[PROVIDED RECORDS]
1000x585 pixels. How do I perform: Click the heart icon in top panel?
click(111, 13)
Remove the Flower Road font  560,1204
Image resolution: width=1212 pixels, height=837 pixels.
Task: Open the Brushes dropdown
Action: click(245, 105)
[/PROVIDED RECORDS]
TASK STATEMENT
Could you write out all the data exactly as it is given?

REPLY TO THE EXERCISE
1000x585 pixels. How do I perform: Click the heart icon in top panel?
click(111, 13)
Remove the Flower Road font  560,1204
Image resolution: width=1212 pixels, height=837 pixels.
Task: Open the Brushes dropdown
Action: click(245, 105)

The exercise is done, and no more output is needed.